§ Parts of the exercise:
[A] Write out the passage of the sinus surgery text below, from "Conclusions and Relevance" up to and including "suffering from CRS.".
[B] In the sinus surgery text below, what was the average operative time for geriatric patients?
[C] Do these statements agree with the sinus surgery text below? Answer yes or no for each, and quote the words of the text that decide it. (i) The study was carried out at a tertiary referral center. (ii) Major complications occurred in the geriatric group. (iii) Post-operative data was assessed at least six months after the index procedure.

§ Text section:
━━━━━━

Abstract
Objective
Demonstrate feasibility, safety and outcome metrics of geriatric sinus surgery (GESS).
Study Design
Retrospective review of patients undergoing sinus surgery for indication of chronic rhinosinusitis with and without nasal polyposis.
Setting
Tertiary referral center.
Participants
Patients who underwent FESS from 2008–2017; excluding skull base, craniofacial, or oncologic surgery. Primary study group were patients aged 65 years and older. Patients aged 40–64 years of age were included for comparison.
Main Outcomes and Measures: Multivariate analysis was performed to identify independently associated patient characteristics and perioperative variables. Preoperative medical and treatment history, revision and primary surgery, preoperative and post-operative SNOT-22 and NOSE scores, Lund-McKay scores were recorded when available. Post-operative data was assessed at a minimum of two months after the index procedure. Post-operative complications were included.
Results
Ninety-one (91) patients met criteria. 21.2% of the geriatric patients were taking systemic anticoagulation prior to surgery, and underwent treatment with nasal steroids (25.0%), oral antibiotics (67.7%), nasal irrigations (48.4%), and systemic steroids (37.5%) over an average of 7.3 months prior to surgery. There was an average post-operative reduction of 15.0 points (p < 0.0001) and 42.5 points (p = 0.0008) for SNOT-22 and NOSE scores, respectively. Average operative time was 117.4 minutes in geriatric patients compared to 183.4 minutes in younger patients (p = 0.004), with an average estimated blood loss of 55.6 milliliters (mL) compared to younger patients (111.8 mL) (p = 0.04). Linear regression identified revision surgery as associated with reductions in Sinonasal Outcome Test (SNOT-22) scores (p = 0.011). Geriatric patients had a shorter operative time (p = 0.011) while male sex was associated with a longer operative time (p = 0.014). Patients over 65 had fewer minor complications (p = 0.01), and there were no major complications in either group.
Conclusions and Relevance
Geriatric sinus surgery is effective and safe in this cohort of patients.
Introduction
Chronic rhinosinusitis (CRS) is the sixth most common disease affecting the elderly population. 1 The scope of the disease and the fundamentals of its management have been well described in the Otolaryngology literature, yet limited data exists to codify surgical outcomes of functional endoscopic sinus surgery in a geriatric cohort (GESS). Otolaryngology practice is being fundamentally altered to care for an increasingly aged population, and as such more data is needed to describe the surgical management of geriatric patients suffering from CRS.

━━━━━━

§ Study material:
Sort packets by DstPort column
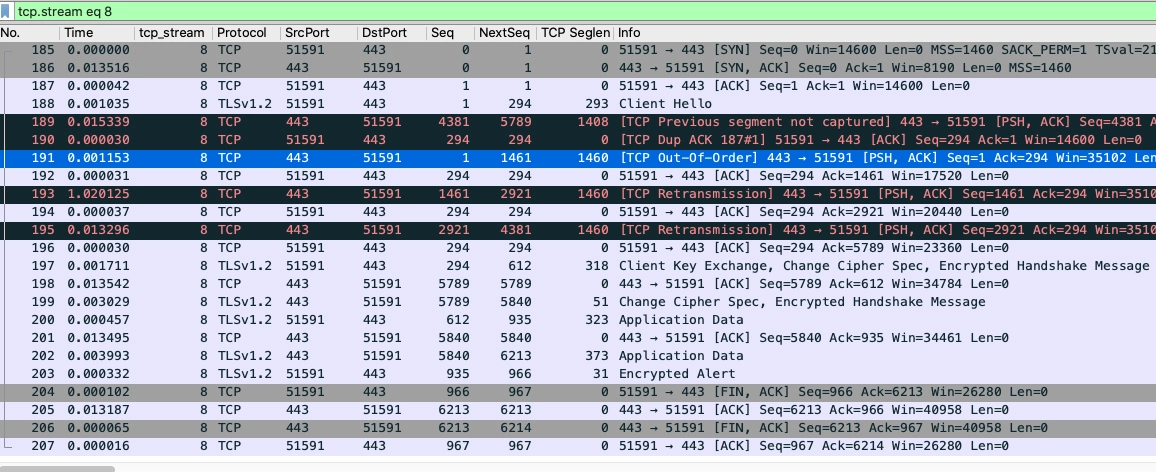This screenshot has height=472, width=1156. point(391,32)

━━━━━━

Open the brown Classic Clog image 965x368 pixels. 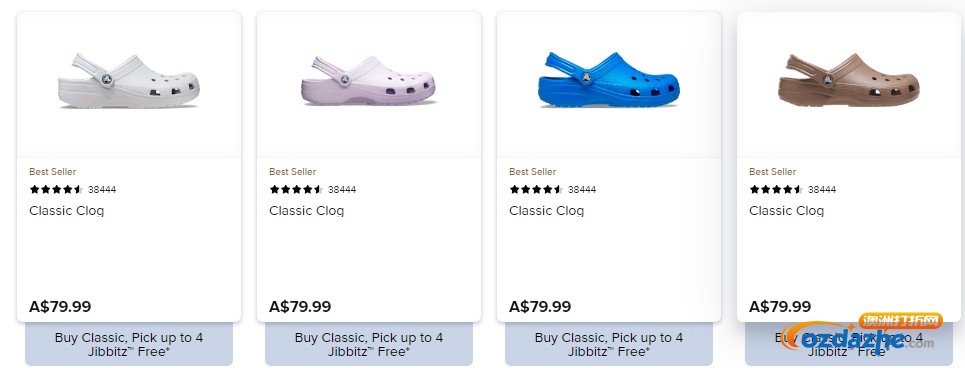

━━━━━━

§ Answers below:
[A]
Conclusions and Relevance
Geriatric sinus surgery is effective and safe in this cohort of patients.
Introduction
Chronic rhinosinusitis (CRS) is the sixth most common disease affecting the elderly population. 1 The scope of the disease and the fundamentals of its management have been well described in the Otolaryngology literature, yet limited data exists to codify surgical outcomes of functional endoscopic sinus surgery in a geriatric cohort (GESS). Otolaryngology practice is being fundamentally altered to care for an increasingly aged population, and as such more data is needed to describe the surgical management of geriatric patients suffering from CRS.

[B] 117.4 minutes.

[C]
(i) Yes: "Tertiary referral center."
(ii) No: "there were no major complications in either group."
(iii) No: "Post-operative data was assessed at a minimum of two months after the index procedure."